The correlation between social media usage and stress levels in Figure 2 appears weakly positive, and the scatterplot shows no strong linear pattern, suggesting that increased social media use may not significantly raise stress. The clustering of points, coupled with a lack of homoscedasticity, indicates that a linear model is not the best fit for these data. Confounders such as work obligations, family responsibilities, and broader social and health influences could shape stress levels and social media use profoundly. Further analysis of these confounding variables could clarify these relationships and their impact on stress outcomes.

Contextualising Findings

Stress and everyday social media use are weakly positively correlated, according to our analysis of DATA1X01 students, with non-linear residual patterns indicating confounding effects. Further emphasizing the need for more research into mediating factors, this is consistent with findings from Nygaard et al. (2024) that showed modest baseline stress levels but no longitudinal effects.

Acknowledgements

ISI Professional Ethics Compliance

Through explicit documentation of our data cleansing, analytic techniques, and limitations, we upheld the ISI shared value of transparency. Additionally, by guaranteeing objective, repeatable outcomes and upholding the highest levels of objectivity throughout our work, we complied with the ethical concept of professional integrity.

Meetings

Our group met only one time to distinguish a timeline and delegate tasks. This was on the 19/3/2025, from 1700 - 1800.
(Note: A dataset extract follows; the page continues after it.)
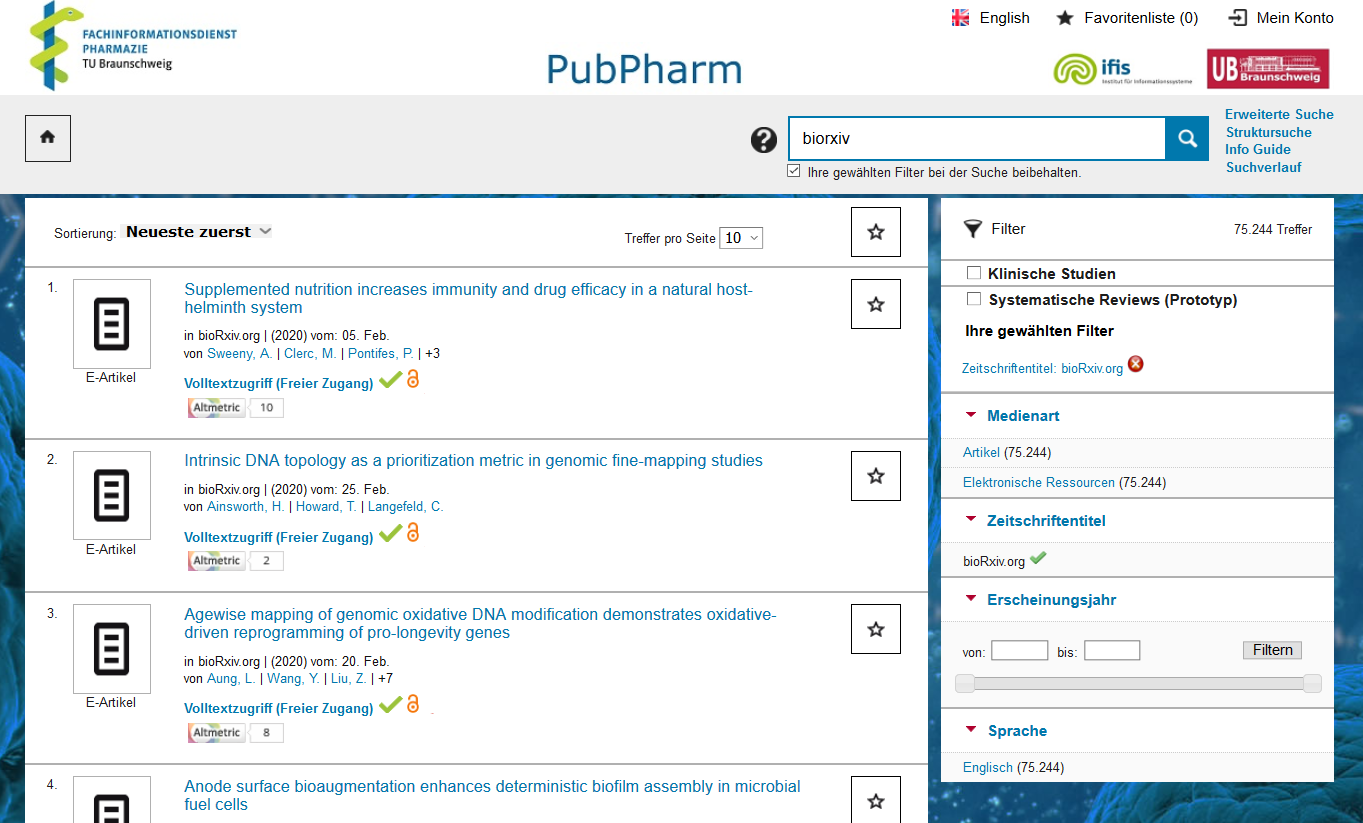
Task: Open the UB Braunschweig logo
Action: click(x=1267, y=69)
The most important outcome of this meeting was that we would use a google document to submit all drafting and coding chunks, so that Kye could compile and format it into a quarto document. Thereafter, we had a simple discussion surrounding how we would execute tasks, for example, deciding what graphical representations were going to best suit our data.

References

Ashraf, Hira, and Noman Nawaz. “A Comparative Study of Life Satisfaction and Psychological Stress Levels Among Male and Female Allied Health College Students.” Journal of Social & Health Sciences 1 (December 29, 2022): 22–29. https://doi.org/10.58398/0001.000004.
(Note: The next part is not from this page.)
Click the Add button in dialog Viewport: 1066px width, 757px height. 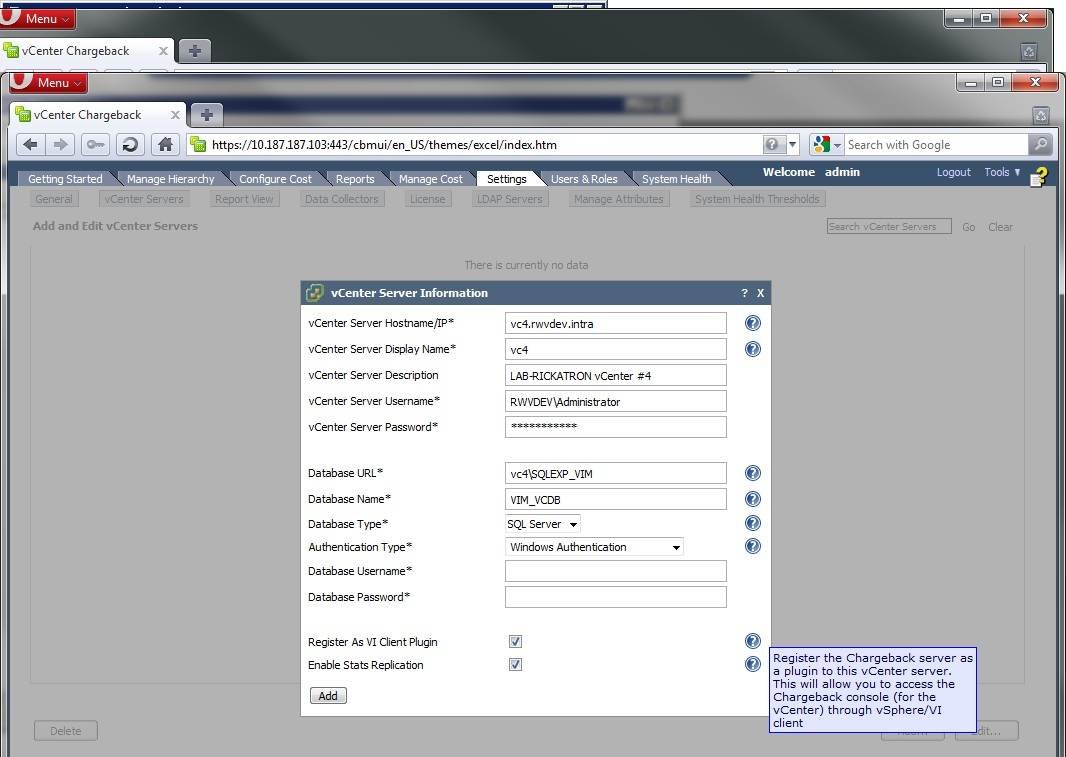328,696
Backović, Dušan V, Jelena Ilić Zivojinović, Jadranka Maksimović, and Miloš Maksimović. “Gender Differences in Academic Stress and Burnout Among Medical Students in Final Years of Education.” PubMed 24, no. 2 (June 1, 2012): 175–81. https://pubmed.ncbi.nlm.nih.gov/22706416.

Graves, B. Sue, Michael E. Hall, Carolyn Dias-Karch, Michael H. Haischer, and Christine Apter. “Gender Differences in Perceived Stress and Coping Among College Students.” PLoS ONE 16, no. 8 (August 12, 2021): e0255634. https://doi.org/10.1371/journal.pone.0255634.

Hall, Jeffrey A., Ric G. Steele, Jennifer L. Christofferson, and Teodora Mihailova. “Development and Initial Evaluation of a Multidimensional Digital Stress Scale.” Psychological Assessment 33, no. 3 (January 28, 2021): 230–242. https://doi.org/10.1037/pas0000979.

Matthes, Jörg, Kathrin Karsay, Desirée Schmuck, and Anja Stevic. “‘Too Much to Handle’: Impact of Mobile Social Networking Sites on Information Overload, Depressive Symptoms, and Well-being.” Computers in Human Behavior 105 (December 4, 2019): 106217. https://doi.org/10.1016/j.chb.2019.106217.

Nygaard, Mette, Thea Otte Andersen, and Naja Hulvej Rod. “Can Social Connections Become Stressful? Exploring the Link Between Social Media Use and Perceived Stress in Cross-sectional and Longitudinal Analyses of 25,053 Adults.” Journal of Mental Health (March 28, 2024): 1–9. https://doi.org/10.1080/09638237.2024.2332802.

Worly, Brett, Nicole Verbeck, Curt Walker, and Daniel M Clinchot. “Burnout, Perceived Stress, and Empathic Concern: Differences in Female and Male Millennial Medical Students.” Psychology Health & Medicine 24, no. 4 (October 7, 2018): 429–438. https://doi.org/10.1080/13548506.2018.1529329.

Various workshop queries.

AI Statement

This report was developed with the assistance of ChatGPT, in particular, ChatGPT’s o3-mini-high model. AI served its role over the entire project period (10/3/2025 - 21/4/2025), in particular formatting responses prior to final submission.